++++ Records provided

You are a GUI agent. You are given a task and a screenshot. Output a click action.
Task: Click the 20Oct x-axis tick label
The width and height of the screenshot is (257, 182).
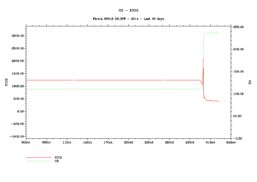[128, 142]
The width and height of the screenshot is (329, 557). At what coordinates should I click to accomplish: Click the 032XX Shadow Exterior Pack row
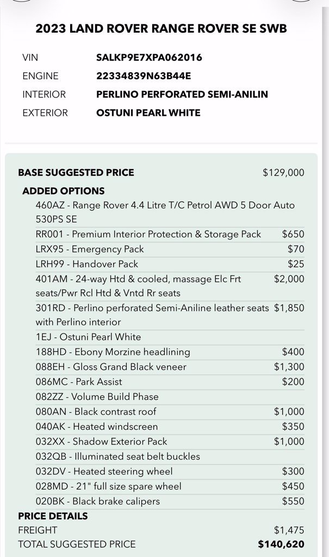click(170, 442)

++++++++

Exercise instructions: Your copy should hold exactly the lines from the one with "The width and height of the screenshot is (257, 182)." through the final line of the records, both ends included, and no pictures.

Task response:
The width and height of the screenshot is (257, 182).
[128, 142]
The width and height of the screenshot is (329, 557). At what coordinates should I click to accomplish: Click the 032XX Shadow Exterior Pack row
click(170, 442)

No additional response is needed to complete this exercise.